As a freshman, he started 4 games in which he recorded a team-best 1,176 all-purpose yards, averaging 98 yards per game. He was the second-leading rusher on the team with 348 yards on 86 carries. As a sophomore in 2008, he started 8 games in which he led the Irish in rushing with 585 yards on 134 carries (4.4 average) and added three touchdowns. He also ranked second on the team with 50 receptions and tallied 355 receiving yards and two touchdowns. As a junior, he only played in 8 games (7 starts) because of injury, but he was still able to lead the Irish in rushing for second straight season with 697 yards and three touchdowns on 142 carries. In his final season as a senior, playing in only 8 games due to a hip injury, ranked second on the team in rushing with 514 yards on 107 carries (4.8 average) and added two touchdowns.

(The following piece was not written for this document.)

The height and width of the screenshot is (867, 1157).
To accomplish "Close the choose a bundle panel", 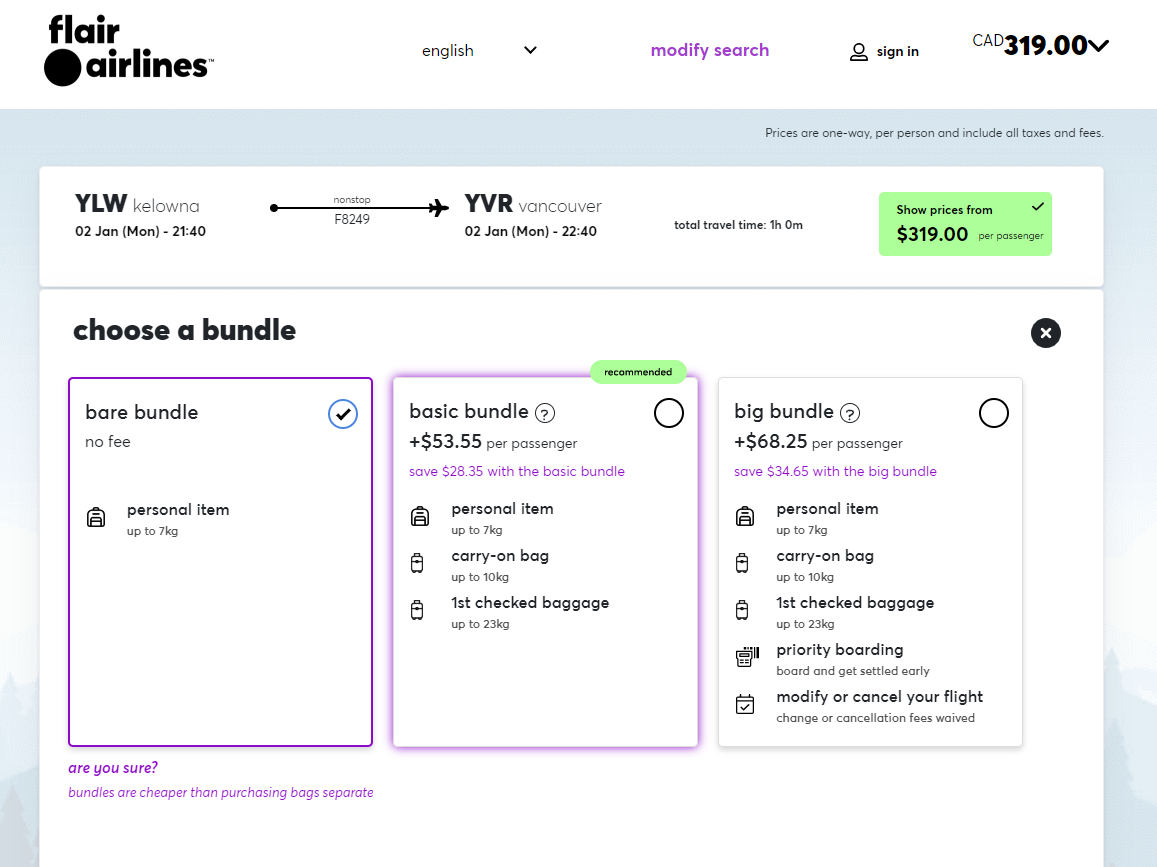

He finished his 4-year career at Notre Dame rushing for 2,144 yards on 469 carries (4.6 average) and 8 touchdowns. He lived up to the hype as being an all-purpose back, by recording 4337 all-purpose yards, which is fifth most in school history. He graduated with a degree in sociology.

==Professional career==

Pre-draft measurables
| Height | Weight | Arm length | Hand span | 40-yard dash | 10-yard split | 20-yard split | 20-yard shuttle | Three-cone drill | Vertical jump | Broad jump | Bench press |
| 5 ft 8+1⁄4 in (1.73 m) | 199 lb (90 kg) | 30+1⁄4 in (0.77 m) | 8+3⁄4 in (0.22 m) | 4.59 s | 1.54 s | 2.64 s | 4.12 s | 7.10 s | 31.5 in (0.80 m) | 10 ft 0 in (3.05 m) | 23 reps |
All values from NFL Combine/Pro Day

===Tampa Bay Buccaneers===
Allen was signed by the Tampa Bay Buccaneers as an undrafted free agent on July 27, 2011. However, he was waived during final cuts on September 3.

===Chicago Bears===
Allen was signed to the Chicago Bears practice squad on September 5, 2011. He was promoted to the active roster on December 19. Allen made his debut on Christmas Day against the Green Bay Packers and rushed for 40 yards on 11 carries. Allen lost the third running back battle to Lorenzo Booker, and was waived on August 31, 2012.

Allen scored his first career touchdown run against the Jacksonville Jaguars on October 7, 2012, the longest touchdown run by a Bears player since Matt Forte's 68-yard run in 2010. Though he became an exclusive rights free agent in 2013, Allen signed his tender on March 28. He was released on August 30, 2013.